Aim — Arrange the records from the line containing "You are a computer-use agent. This" through the end of the records as a numbered list, leaving out blank lines and pictures.

Provided material —
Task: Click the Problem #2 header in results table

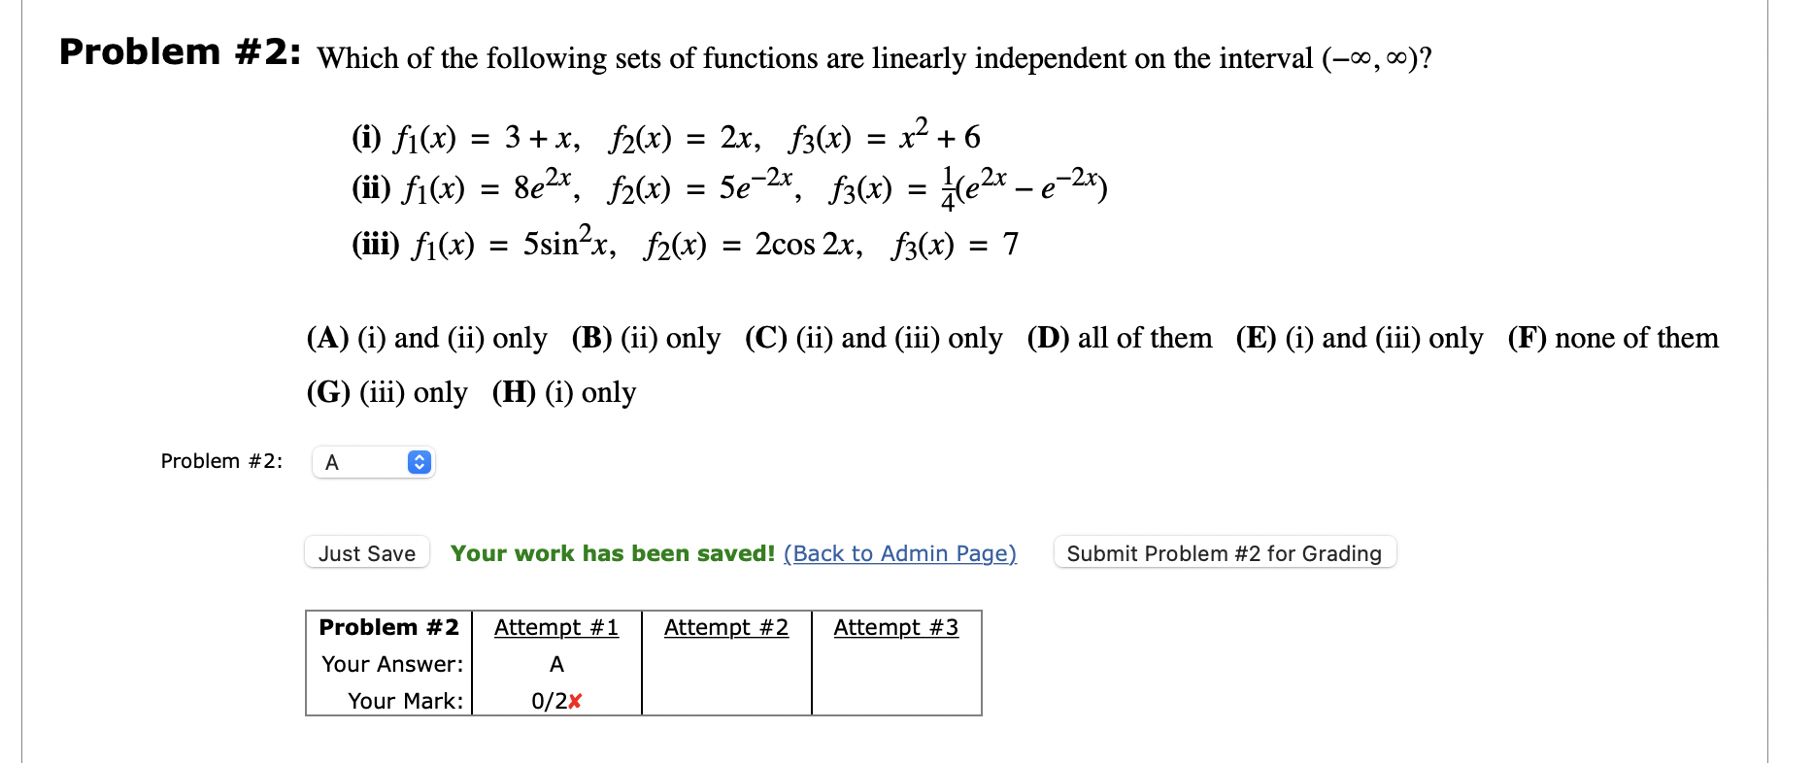Action: pyautogui.click(x=388, y=627)
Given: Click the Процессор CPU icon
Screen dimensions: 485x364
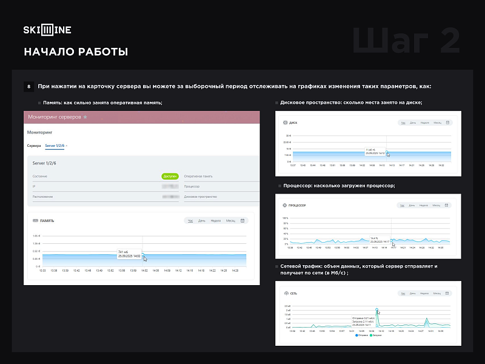Looking at the screenshot, I should pos(285,206).
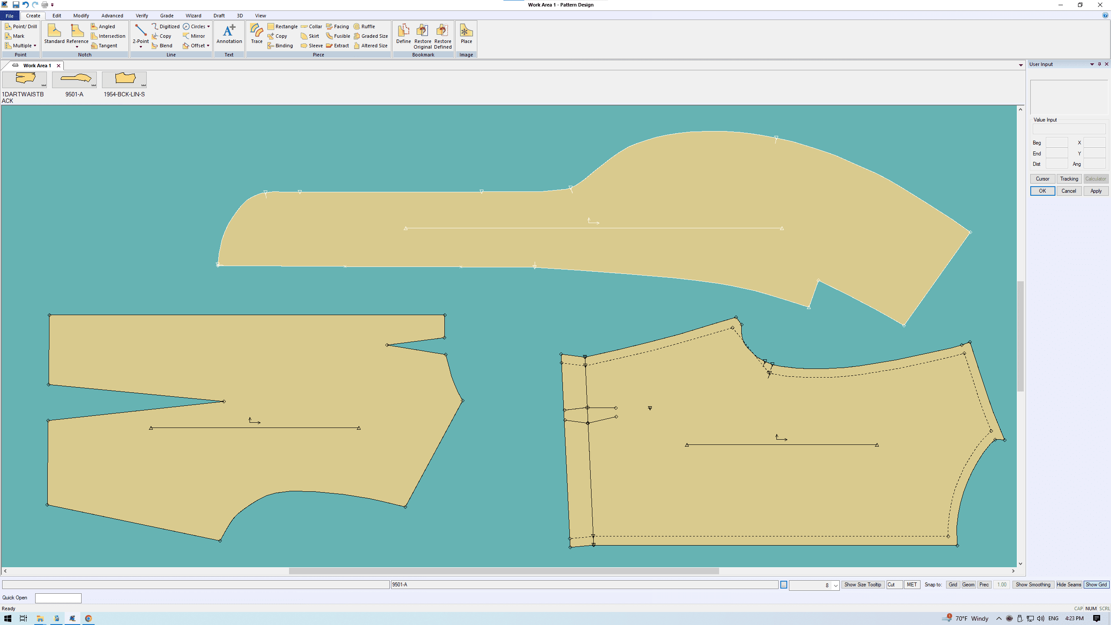1111x625 pixels.
Task: Toggle the Hide Seams button
Action: 1068,585
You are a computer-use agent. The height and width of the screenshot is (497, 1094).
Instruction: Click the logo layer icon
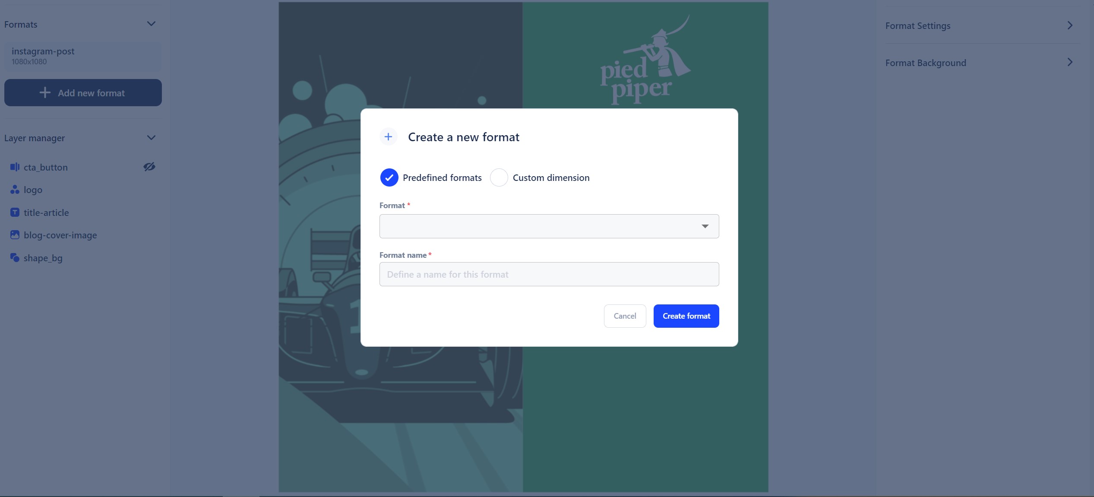tap(15, 189)
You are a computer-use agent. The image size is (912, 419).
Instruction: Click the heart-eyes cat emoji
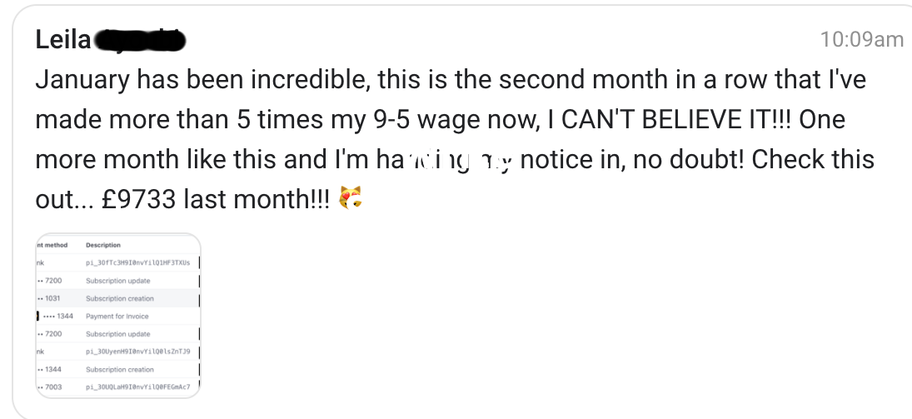(351, 198)
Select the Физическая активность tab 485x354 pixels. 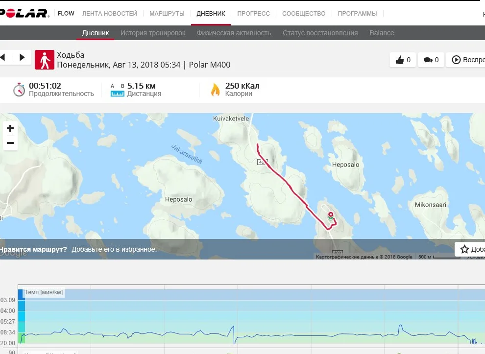coord(234,33)
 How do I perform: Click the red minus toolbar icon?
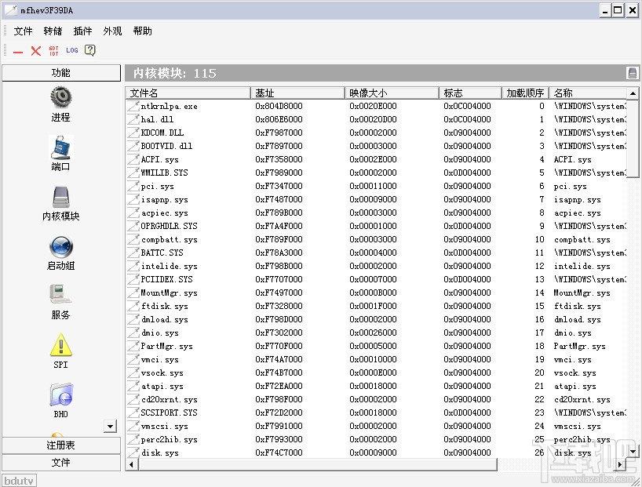(x=16, y=49)
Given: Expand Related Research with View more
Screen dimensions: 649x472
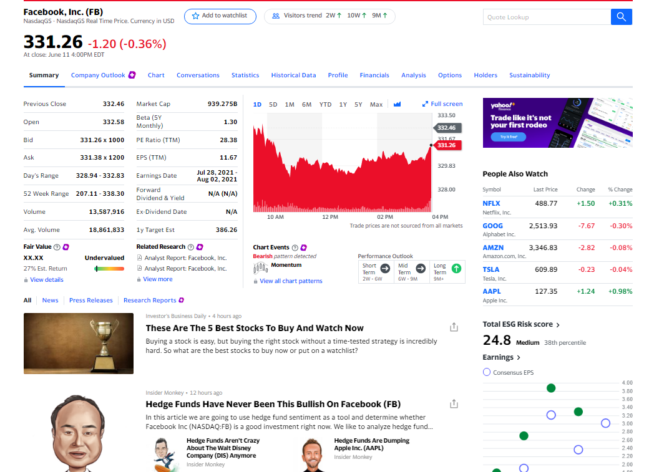Looking at the screenshot, I should (157, 279).
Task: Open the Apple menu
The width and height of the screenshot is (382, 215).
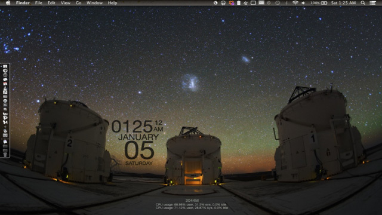Action: (8, 3)
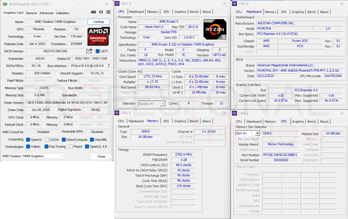Click the CPU-Z app icon in Mainboard window
Screen dimensions: 348x219
(x=234, y=4)
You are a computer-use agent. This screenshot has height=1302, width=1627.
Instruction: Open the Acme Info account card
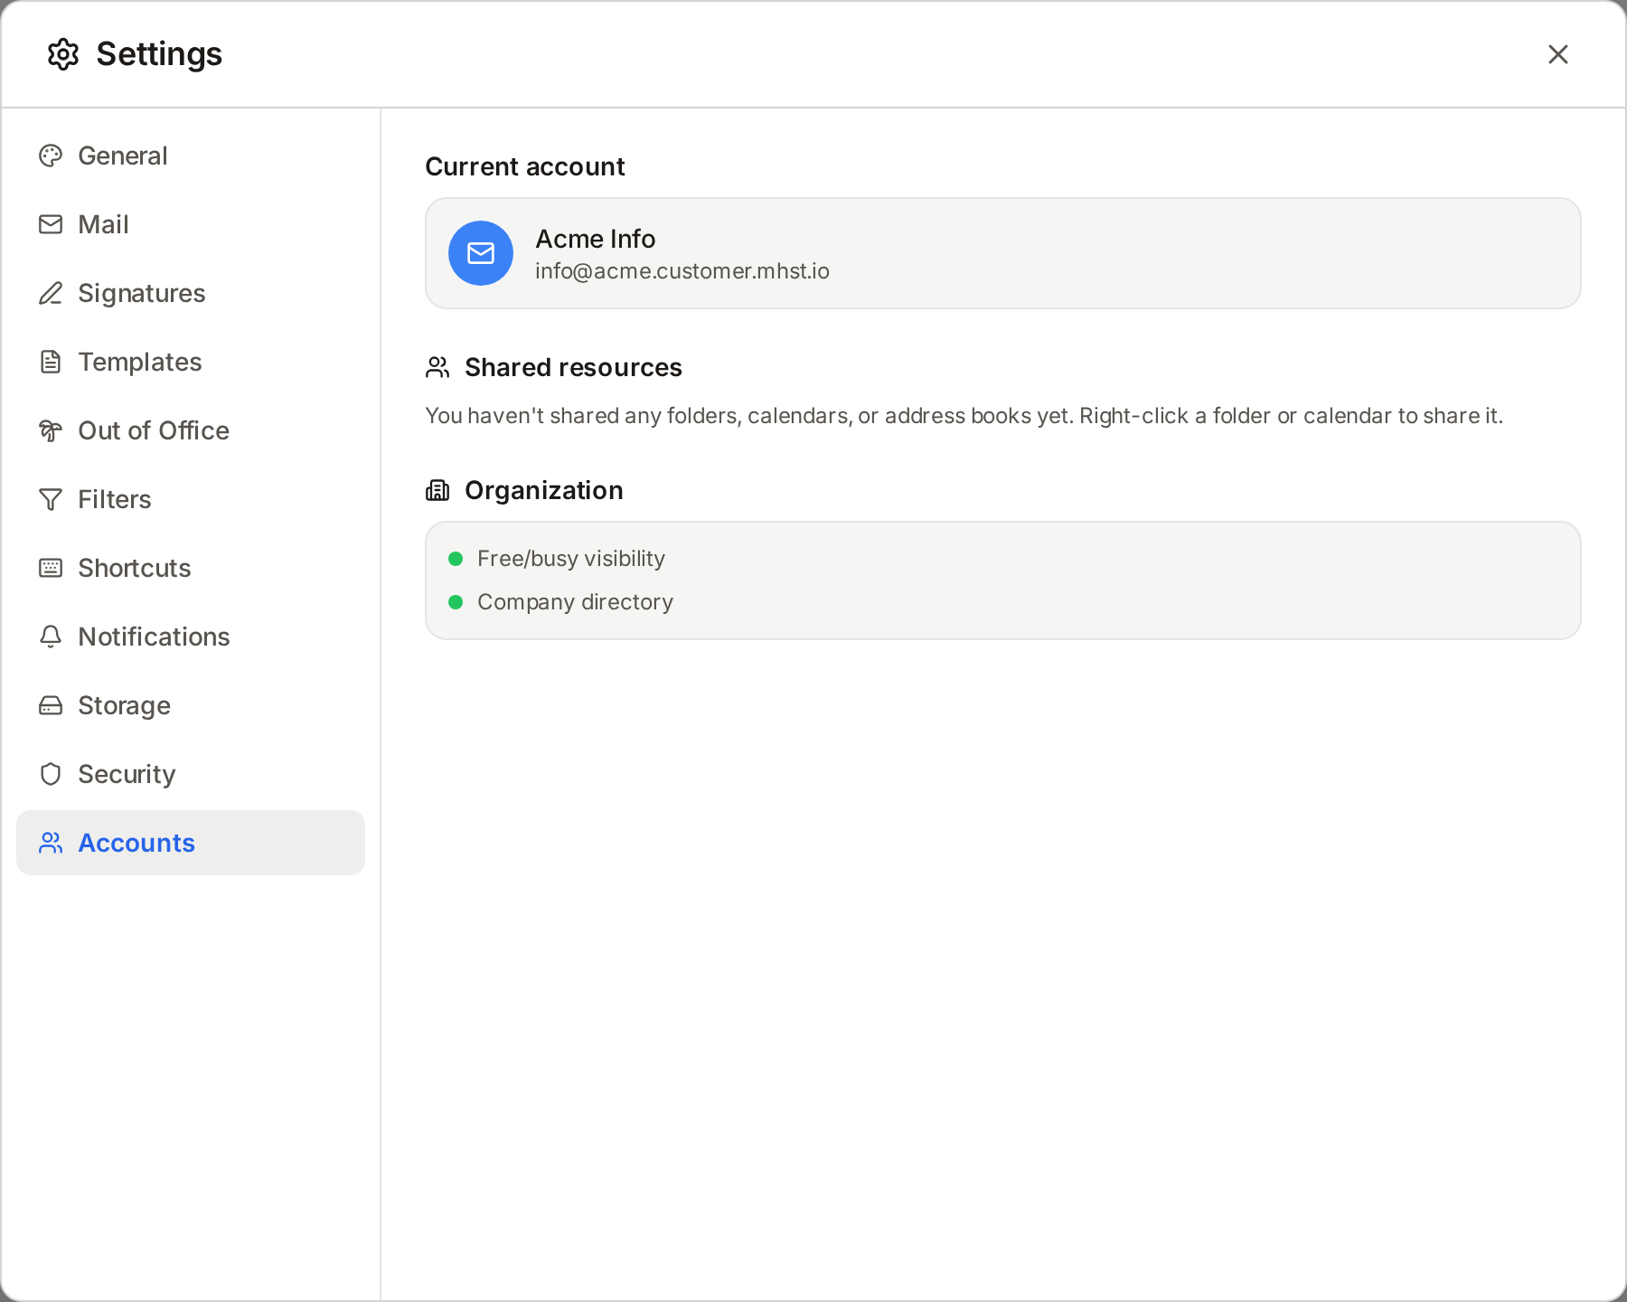tap(1002, 253)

Result of the exercise —
1. You are a computer-use agent. This screenshot has height=1302, width=1627.
2. Instruction: Open the Acme Info account card
3. tap(1002, 253)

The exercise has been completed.